Cependant le Père Bernard, chaque fois qu’il essayait de brusquer la Communauté, y renouvelait l’obstacle. Les religieuses, qui s’opposaient (bien que respectueusement toujours) à une réforme, étaient précisément celles, on le conçoit, qui avaient été le plus régulières jusque-là et le plus modestes ; elles croyaient n’avoir rien à réformer. Le Père Bernard, dans l’ardeur indiscrète de ses règlements, voulut les aller porter, comme de la part de l’abbesse, à l’abbé de Morimond, grand vicaire de M. de Cîteaux, pour les faire autoriser ; en vain l’abbesse lui représenta que l’abbé de Morimond avertirait son père ; ce qui ne manqua pas d’arriver.[1]

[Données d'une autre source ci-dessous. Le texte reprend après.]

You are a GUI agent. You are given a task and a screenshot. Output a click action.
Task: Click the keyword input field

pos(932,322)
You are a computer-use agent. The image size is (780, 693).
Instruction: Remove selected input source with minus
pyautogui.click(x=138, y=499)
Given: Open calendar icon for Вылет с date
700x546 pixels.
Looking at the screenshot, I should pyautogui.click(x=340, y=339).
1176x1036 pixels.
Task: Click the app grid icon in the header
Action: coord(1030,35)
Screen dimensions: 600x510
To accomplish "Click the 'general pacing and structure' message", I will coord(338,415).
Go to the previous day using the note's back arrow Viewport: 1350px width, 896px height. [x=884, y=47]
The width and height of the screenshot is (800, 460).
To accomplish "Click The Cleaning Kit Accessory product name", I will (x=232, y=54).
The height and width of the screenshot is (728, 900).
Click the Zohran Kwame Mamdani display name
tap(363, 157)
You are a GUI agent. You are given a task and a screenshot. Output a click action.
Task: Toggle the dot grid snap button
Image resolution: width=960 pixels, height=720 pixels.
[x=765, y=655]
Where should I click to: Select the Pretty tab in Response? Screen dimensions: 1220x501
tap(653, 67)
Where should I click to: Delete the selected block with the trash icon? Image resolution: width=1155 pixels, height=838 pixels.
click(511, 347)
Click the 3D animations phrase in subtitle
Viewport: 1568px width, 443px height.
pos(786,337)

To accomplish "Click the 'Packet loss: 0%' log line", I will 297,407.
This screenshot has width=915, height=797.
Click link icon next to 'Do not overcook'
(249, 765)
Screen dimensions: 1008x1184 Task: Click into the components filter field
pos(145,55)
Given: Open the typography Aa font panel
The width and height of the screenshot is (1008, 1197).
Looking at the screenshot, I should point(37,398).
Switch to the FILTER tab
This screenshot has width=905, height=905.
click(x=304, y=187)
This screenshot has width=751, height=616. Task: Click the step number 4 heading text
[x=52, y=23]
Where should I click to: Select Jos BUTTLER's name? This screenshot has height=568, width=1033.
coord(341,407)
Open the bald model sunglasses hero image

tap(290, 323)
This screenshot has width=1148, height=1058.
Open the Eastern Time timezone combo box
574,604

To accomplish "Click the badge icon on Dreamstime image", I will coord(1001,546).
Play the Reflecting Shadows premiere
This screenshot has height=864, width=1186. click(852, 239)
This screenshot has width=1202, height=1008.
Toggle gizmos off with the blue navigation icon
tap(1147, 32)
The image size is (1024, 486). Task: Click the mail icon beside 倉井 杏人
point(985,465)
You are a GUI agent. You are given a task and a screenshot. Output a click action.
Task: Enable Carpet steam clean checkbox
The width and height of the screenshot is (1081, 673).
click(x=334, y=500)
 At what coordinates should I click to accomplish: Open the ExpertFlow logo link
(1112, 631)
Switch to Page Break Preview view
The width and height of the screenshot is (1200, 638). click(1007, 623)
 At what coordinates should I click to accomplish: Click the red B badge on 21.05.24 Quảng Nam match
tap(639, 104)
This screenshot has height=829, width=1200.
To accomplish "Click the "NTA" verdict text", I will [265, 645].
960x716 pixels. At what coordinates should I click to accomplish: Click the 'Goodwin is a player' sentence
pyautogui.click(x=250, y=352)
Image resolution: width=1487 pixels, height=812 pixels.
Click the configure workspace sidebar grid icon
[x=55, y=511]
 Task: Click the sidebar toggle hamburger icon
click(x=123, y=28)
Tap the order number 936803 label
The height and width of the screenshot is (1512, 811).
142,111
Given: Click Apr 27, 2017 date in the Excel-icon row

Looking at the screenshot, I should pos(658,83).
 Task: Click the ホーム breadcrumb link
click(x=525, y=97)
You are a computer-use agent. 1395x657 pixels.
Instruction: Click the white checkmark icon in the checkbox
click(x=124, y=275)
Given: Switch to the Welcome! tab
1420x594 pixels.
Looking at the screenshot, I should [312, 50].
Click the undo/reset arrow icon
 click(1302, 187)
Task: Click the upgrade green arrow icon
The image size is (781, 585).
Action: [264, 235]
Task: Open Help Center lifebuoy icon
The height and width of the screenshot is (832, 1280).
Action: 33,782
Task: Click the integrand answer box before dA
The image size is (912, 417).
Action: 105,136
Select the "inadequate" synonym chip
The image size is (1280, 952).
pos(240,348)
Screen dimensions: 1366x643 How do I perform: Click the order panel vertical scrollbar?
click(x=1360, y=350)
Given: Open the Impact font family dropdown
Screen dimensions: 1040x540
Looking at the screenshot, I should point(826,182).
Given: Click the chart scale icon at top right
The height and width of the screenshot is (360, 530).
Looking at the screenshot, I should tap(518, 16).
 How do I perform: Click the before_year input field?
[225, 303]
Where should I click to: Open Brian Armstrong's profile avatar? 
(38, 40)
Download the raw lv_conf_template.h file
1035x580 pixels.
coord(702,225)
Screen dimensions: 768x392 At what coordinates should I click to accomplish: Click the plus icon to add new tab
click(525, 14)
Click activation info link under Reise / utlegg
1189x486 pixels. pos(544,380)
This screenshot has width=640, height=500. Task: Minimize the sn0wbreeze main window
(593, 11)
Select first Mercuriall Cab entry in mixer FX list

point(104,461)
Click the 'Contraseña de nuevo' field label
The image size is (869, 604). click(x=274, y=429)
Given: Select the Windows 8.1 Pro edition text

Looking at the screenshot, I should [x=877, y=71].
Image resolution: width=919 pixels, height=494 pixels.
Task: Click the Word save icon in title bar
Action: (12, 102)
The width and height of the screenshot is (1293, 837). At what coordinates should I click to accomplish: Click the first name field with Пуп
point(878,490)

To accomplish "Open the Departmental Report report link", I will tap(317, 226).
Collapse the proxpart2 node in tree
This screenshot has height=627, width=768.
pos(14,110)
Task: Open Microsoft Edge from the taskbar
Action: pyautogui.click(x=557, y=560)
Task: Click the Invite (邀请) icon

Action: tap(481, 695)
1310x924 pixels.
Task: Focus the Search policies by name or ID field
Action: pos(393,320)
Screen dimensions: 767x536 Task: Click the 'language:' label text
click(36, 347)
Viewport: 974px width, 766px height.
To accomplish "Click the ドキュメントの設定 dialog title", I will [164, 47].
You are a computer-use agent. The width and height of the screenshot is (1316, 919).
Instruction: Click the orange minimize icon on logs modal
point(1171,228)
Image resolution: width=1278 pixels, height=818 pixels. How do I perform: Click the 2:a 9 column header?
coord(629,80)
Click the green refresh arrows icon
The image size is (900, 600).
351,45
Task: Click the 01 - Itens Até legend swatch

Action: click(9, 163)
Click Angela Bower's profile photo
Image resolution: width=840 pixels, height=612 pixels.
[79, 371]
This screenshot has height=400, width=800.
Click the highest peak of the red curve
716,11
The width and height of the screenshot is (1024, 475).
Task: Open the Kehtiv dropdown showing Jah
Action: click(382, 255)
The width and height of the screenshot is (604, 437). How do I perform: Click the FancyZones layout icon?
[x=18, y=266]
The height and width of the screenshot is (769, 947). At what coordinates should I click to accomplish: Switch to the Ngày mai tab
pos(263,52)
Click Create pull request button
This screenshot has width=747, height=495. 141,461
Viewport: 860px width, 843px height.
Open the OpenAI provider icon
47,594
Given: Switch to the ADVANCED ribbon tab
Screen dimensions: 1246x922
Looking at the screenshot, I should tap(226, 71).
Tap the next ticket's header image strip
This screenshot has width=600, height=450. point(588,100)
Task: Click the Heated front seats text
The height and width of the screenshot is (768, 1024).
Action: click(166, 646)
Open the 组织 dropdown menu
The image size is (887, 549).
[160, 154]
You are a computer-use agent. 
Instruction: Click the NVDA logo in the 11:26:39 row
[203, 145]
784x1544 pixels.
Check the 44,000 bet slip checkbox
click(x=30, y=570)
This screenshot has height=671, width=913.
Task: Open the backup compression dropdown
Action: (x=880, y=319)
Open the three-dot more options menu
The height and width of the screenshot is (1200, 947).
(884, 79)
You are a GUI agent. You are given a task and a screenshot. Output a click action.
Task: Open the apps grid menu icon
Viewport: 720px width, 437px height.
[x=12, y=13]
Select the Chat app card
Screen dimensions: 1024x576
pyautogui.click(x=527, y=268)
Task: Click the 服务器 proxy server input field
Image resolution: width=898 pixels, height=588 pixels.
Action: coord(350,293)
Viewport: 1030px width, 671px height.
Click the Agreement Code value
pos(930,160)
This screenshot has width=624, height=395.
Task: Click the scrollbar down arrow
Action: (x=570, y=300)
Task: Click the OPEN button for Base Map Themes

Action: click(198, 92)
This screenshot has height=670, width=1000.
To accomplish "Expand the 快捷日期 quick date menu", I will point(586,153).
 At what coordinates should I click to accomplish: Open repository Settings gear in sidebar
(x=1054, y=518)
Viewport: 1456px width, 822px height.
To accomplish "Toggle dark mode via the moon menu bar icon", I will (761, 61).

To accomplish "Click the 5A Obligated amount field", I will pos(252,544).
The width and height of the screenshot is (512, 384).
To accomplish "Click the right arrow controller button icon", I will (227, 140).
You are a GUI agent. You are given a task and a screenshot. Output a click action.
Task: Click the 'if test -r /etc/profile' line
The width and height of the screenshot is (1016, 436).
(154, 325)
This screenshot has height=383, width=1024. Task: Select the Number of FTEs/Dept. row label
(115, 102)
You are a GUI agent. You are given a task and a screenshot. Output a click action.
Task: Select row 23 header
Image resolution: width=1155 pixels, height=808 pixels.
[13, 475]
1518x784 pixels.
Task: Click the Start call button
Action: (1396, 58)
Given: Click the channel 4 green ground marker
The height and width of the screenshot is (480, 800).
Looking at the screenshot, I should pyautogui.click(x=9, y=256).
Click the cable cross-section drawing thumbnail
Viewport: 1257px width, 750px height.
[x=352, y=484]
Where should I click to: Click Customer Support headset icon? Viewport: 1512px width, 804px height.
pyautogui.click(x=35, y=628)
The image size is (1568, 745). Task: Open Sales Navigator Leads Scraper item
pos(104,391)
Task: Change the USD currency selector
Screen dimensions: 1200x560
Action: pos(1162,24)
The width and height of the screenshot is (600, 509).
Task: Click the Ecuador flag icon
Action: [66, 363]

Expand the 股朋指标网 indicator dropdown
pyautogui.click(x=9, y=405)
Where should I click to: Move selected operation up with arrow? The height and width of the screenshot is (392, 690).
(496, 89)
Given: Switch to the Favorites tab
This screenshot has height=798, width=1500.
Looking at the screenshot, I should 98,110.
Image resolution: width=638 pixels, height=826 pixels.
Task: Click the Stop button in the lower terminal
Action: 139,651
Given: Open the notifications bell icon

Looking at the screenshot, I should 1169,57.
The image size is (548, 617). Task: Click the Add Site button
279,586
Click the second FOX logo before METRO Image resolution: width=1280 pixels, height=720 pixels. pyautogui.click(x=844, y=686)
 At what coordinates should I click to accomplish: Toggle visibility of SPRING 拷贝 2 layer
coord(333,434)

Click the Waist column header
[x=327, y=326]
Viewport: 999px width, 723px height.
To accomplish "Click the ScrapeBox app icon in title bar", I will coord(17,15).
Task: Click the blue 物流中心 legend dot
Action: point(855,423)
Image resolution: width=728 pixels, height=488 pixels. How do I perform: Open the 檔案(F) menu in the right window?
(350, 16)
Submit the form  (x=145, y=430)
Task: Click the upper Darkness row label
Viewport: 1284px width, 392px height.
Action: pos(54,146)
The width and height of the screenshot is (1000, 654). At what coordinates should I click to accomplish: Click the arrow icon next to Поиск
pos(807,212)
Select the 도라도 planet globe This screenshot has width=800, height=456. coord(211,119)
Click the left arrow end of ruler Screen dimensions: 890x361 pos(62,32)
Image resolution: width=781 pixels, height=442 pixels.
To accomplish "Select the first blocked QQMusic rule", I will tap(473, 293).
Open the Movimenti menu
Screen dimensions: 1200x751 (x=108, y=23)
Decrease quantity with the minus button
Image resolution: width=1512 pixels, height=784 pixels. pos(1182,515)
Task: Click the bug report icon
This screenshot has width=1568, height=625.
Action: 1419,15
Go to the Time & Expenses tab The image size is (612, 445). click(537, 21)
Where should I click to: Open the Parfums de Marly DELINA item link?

M. Arnauld, averti presque en même temps par

  1. Cet abbé de Morimond, comme l’abbé de Cîteaux, était dans les bonnes coutumes de l’Ordre, et eût permis aux maisons de son obédience plutôt le relâchement que l’austérité. On lit dans une Relation : «En 1594 ou 1595, les religieuses que l’on appelait les Dames de Saint-Antoine, dont était abbesse Mme de Thou (soeur du premier président et tante de l’historien), très honnête fille, jouèrent une tragédie de Garnier appelée Cléopâtre, où les filles étaient vêtues en hommes, pour représenter les personnages ; et les spectateurs étaient l’abbé de Cîteaux, nommé La Croix, et les quatre principaux abbés, de Clairvaux, de Morimond, de Pontigny et de La Ferté.» (Mémoires pour servir à l’Histoire de Port-Royal; Utrecht, 1742; t. II, p. 274.) — Cela n’a pas empêché cet abbé de Morimond, le Révérend Claude Masson, d’être appelé dans son Épitaphe le Réformateur général des monastères de la Forêt-Noire, de l’Auvergne, de l’Allemagne, de la Pologne, de la Suisse, etc.